Let's do grid search with bunch of parameters... why not if you have the time, right?
import XGBoost_Classfier as xgb_clf
clf = xgb_clf.XGBoostClassifier(num_class=2, silent=1, seed=29)
params = {'num_boost_round': [50,100,150,200],'max_depth': range(4,11), 'eta': np.logspace(-2,-0.4,num=9,base=10.),
'gamma': np.logspace(-1,1,num=11,base=10.), 'min_child_weight': range(1,6)}
cv = ShuffleSplit(n_splits = 10, test_size = 0.2, random_state = 2017)
clf = GridSearchCV(clf, params, cv=cv.get_n_splits(train))
clf.fit(train[features],train['Survived'])
best_parameters, score, _ = max(clf.grid_scores_, key=lambda x: x[1])
print(best_parameters)
Again, we use the parameters to see what we get on the test set!
dtrain = xgb.DMatrix(train[features],label=train['Survived'])
bst = xgb.train(best_parameters, dtrain)
predictions = np.round(bst.predict(xgb.DMatrix(test[features]))).astype(int)
submission = pd.DataFrame({
"PassengerId": test['PassengerId'],
"Survived": predictions})
submission.to_csv("prediction_xgboost_opt.csv", index=False)
This gives 78.5% test accuracy, nice!
I see that on the Kaggle Public Leaderboard, the benchmark for Gender, Price and Class Based Model is pretty high (78.0%)! Are we overfitting by using the age feature? Well... let's try it without it!
features = ["Pclass", "Sex", "Fare"]
params = {'num_boost_round': [50,100,150,200],'max_depth': range(4,11), 'eta': np.logspace(-2,-0.4,num=9,base=10.),
'gamma': np.logspace(-1,1,num=11,base=10.), 'min_child_weight': range(1,6)}
clf = xgb_clf.XGBoostClassifier(num_class=2, silent=1, seed=29)
cv = ShuffleSplit(n_splits = 10, test_size = 0.2, random_state = 2017)
clf = GridSearchCV(clf, params, cv=cv.get_n_splits(train))
clf.fit(train[features],train['Survived'])
best_parameters, score, _ = max(clf.grid_scores_, key=lambda x: x[1])
print(best_parameters)
dtrain = xgb.DMatrix(train[features],label=train['Survived'])
bst = xgb.train(best_parameters, dtrain)
predictions = np.round(bst.predict(xgb.DMatrix(test[features]))).astype(int)

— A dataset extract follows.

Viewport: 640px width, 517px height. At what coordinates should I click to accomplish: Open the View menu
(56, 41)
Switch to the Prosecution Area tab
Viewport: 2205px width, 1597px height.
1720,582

submission = pd.DataFrame({
"PassengerId": test['PassengerId'],
"Survived": predictions})
submission.to_csv("prediction_xgboost_opt_noage.csv", index=False)
Yay, this gave a slightly lower score of 77.5% test accuracy, even slight lower than the Gender, Price and Class Based Model benchmark.
Last remarks¶
There are at least one thing wrong here, which I may come back to and fix when I have the time.
Some of the "optimized" parameters are at an extreme in the range, which may indicate that I didn't look at big enough range.